Nel 2024 sono previste elezioni nel mondo che coinvolgono oltre 4 miliardi di persone. Qualcuno l’ha definito l’anno più elettorale di sempre. Non dappertutto sarà un appuntamento libero e democratico, ma ovunque l’esito sarà condizionato dai media. E la novità dell’attuale stagione politica è appunto rappresentata dalle foto, dai video e dagli audio contraffatti, i cosiddetti deepfake, neologismo ormai presente pure nel vocabolario Treccani. Stiamo parlando di falsificazioni frutto di «manipolazioni profonde» che sono tali per due ragioni: perché si servono delle IA, cioè di tecniche sofisticatissime, e perché compiono un’operazione che altera la normale percezione della realtà.
Fino a oggi siamo stati abituati ad attribuire alle immagini, ai filmati e ai sonori uno statuto di verità. Da ora in avanti non sarà più così. Di fronte alle riprese di un personaggio pubblico, ascoltando la sua voce, dovremo comunque chiederci: è autentico o è frutto di un artificio questo documento? Non è un passaggio da poco e i manipolatori sono pronti ad approfittarne, soprattutto se il loro obiettivo è seminare confusione e contaminare la vita democratica.
Che il problema sia avvertito pure dagli italiani lo ha certificato a marzo il rapporto annuale sulla Comunicazione presentato dal Censis. Il 74% degli intervistati ha risposto che gli effetti dell’uso delle intelligenze artificiali sono imprevedibili, anche se è certo (per il 72%) che i ricchi diventeranno sempre più ricchi. E la democrazia che fine farà? Il 68% non ha dubbi: è in pericolo, perché non sapremo più distinguere il vero dal falso.
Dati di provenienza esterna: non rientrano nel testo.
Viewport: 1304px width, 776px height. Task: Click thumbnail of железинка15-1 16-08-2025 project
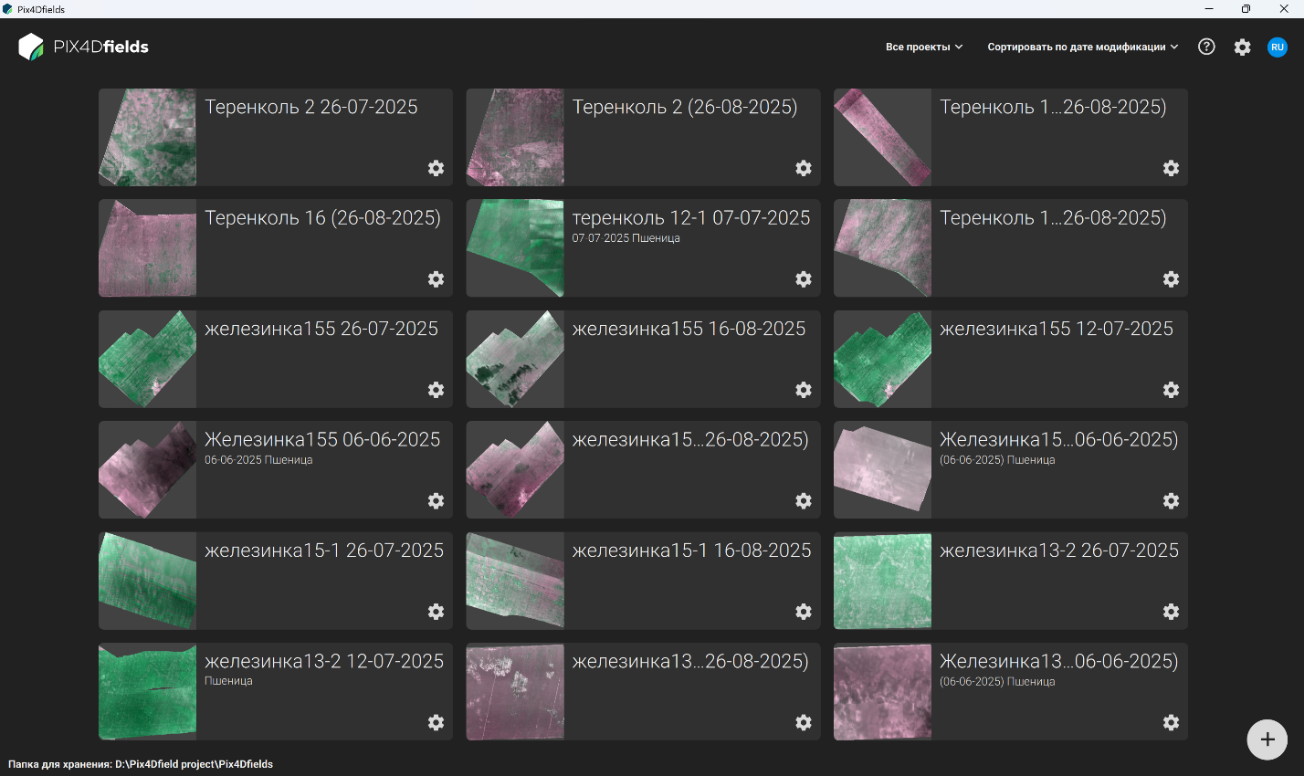tap(515, 581)
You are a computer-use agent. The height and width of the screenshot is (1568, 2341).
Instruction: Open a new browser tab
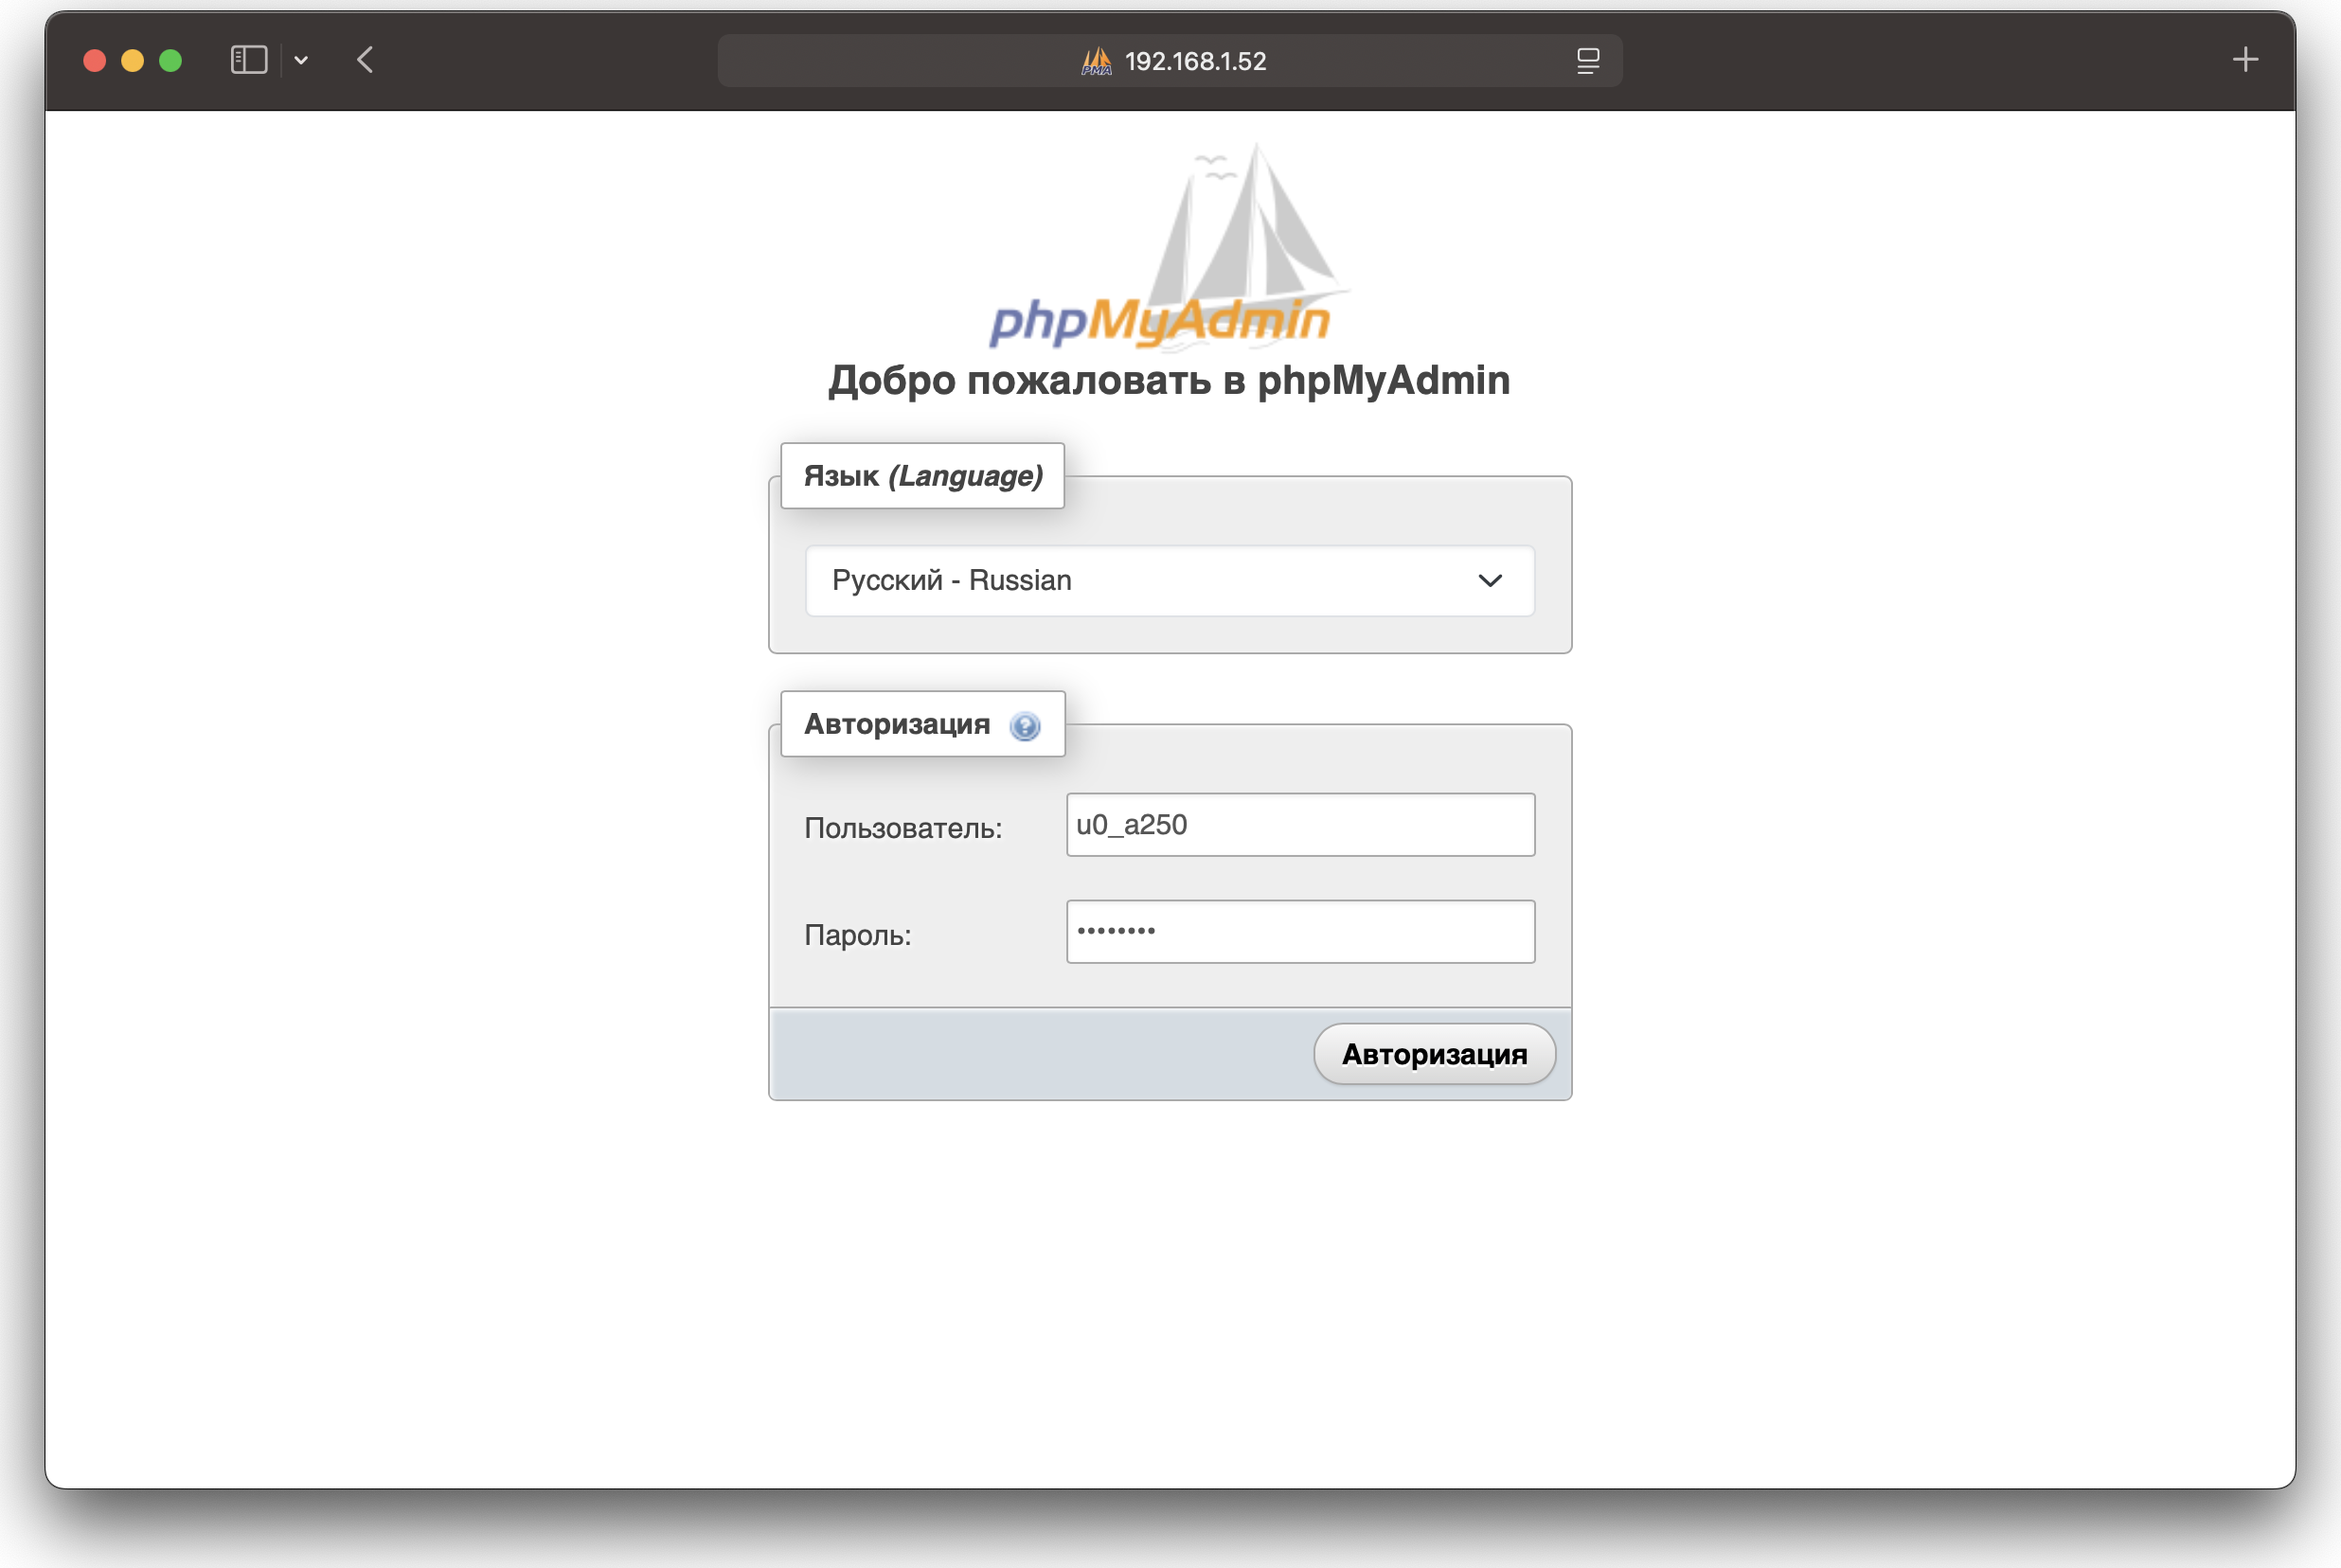(x=2246, y=60)
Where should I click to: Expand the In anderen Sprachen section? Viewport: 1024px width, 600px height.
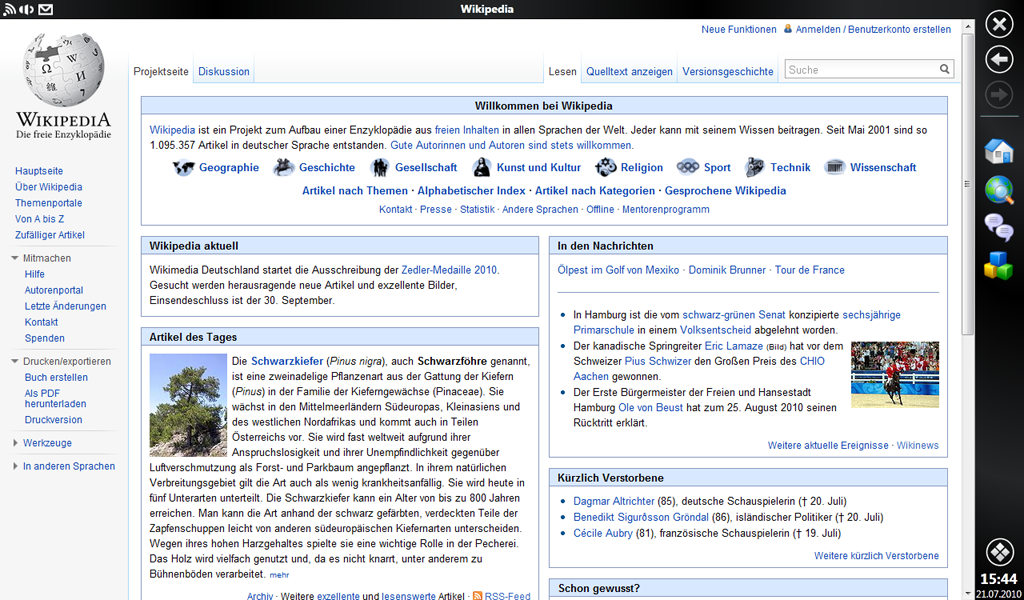[15, 466]
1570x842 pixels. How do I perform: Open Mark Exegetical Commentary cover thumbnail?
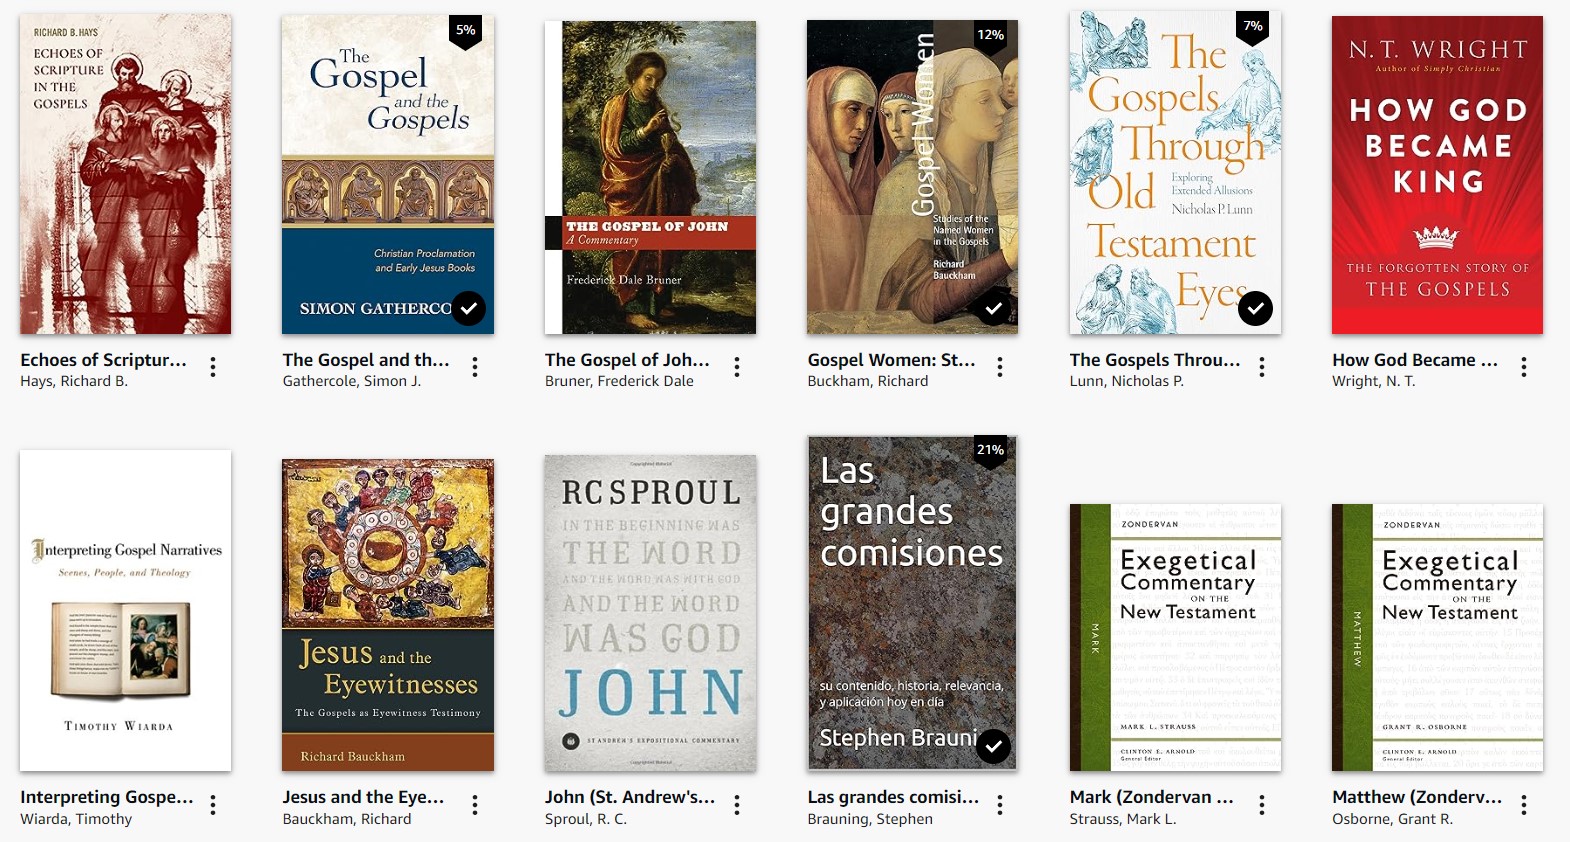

Quali sono allora le risposte possibili? Premesso che soluzioni magiche non esistono, l’AI Act approvato dall’Unione Europea dà una risposta chiedendo a chi pubblica che sia sempre trasparente e dichiarata la presenza di materiale modificato dai software. Ci sono poi pure delle tecniche avanzate che riescono a smascherare le contraffazioni.
Ma la questione non riguarda solo la Rete. Tutta la nostra epoca è segnata da un enorme rumore mediatico che richiede un diverso livello di consapevolezza. Notizie e documenti vanno sempre controllati. È una fatica in più per tutti, ma soprattutto per gli operatori dell’informazione. Aver cura del Vero è il nome di un volume uscito dopo un Corso di Alta Formazione dell’Università di Padova, iniziativa che ha coinvolto in tutta Italia un centinaio di giornalisti/comunicatori. Con le IA «la cura» allarga la sua sfera terapeutica, diventa indispensabile pure per la qualità del futuro della nostra vita pubblica.